A few years after the dissolution of the academy, Adams gathered together some of the industry’s most important writers and artists to form the Comic Book Creators Guild. A meeting on May 7, 1978, sought to prevent Marvel from coercing freelancers into a contract that further striped away their rights, but Adams had even more grand plans. A handout distributed to members demanded payment of $300 per page for artists and $100 per page for writers. As with the academy, the group disbanded before it could realize its goals.
When Superman: The Movie was breaking box office records in 1978, Adams teamed up with writer Bill Finger to get Jerry Siegel and Joe Shuster credit and payment for creating the world’s first superhero. Throughout the 1980s, Adams fought to get publishers to return original artwork to the creators, allowing them to make extra money by selling the art. Through Adams’s lobbying, Jack Kirby—considered by many to be the medium’s primary creative force—received his artwork back from Marvel.
As movies and shows based on Marvel and DC characters continue to dominate the media landscape, the need to unionize becomes all the more imperative.

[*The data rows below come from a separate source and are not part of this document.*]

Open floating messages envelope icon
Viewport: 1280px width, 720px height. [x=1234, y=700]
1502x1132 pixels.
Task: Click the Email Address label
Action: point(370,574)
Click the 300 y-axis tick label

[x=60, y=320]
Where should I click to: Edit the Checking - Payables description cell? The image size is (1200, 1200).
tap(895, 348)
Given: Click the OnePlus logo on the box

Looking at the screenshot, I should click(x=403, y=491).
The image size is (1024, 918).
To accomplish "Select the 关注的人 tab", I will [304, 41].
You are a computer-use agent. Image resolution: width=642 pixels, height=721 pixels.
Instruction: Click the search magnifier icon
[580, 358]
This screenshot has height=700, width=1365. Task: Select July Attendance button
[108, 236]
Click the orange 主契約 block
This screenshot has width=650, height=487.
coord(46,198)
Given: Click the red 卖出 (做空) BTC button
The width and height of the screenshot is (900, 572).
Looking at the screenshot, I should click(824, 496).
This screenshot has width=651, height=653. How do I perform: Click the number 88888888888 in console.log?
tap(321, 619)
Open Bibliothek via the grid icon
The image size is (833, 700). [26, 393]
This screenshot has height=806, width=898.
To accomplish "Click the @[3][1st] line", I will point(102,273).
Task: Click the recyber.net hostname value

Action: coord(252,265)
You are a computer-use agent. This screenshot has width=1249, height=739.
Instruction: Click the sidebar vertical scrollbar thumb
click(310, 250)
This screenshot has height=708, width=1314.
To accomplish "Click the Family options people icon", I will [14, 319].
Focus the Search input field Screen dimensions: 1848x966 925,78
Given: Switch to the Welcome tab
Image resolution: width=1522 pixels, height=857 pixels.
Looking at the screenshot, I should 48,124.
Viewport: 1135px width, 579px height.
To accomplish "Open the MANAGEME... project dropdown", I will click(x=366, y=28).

The stories loved by so many rely on the writers, pencilers, inkers, letterers, and colorists who make them come to life. For the industry to thrive, creators must be given a fair share of the profits earned from their work.
Adams knew this and dedicated his life to fighting for justice. He might have lost as much as he won, but Adams never let the evils of exploitation overcome him. He set an example that we must follow today—a legacy as vibrant and inspiring as the superheroes he drew.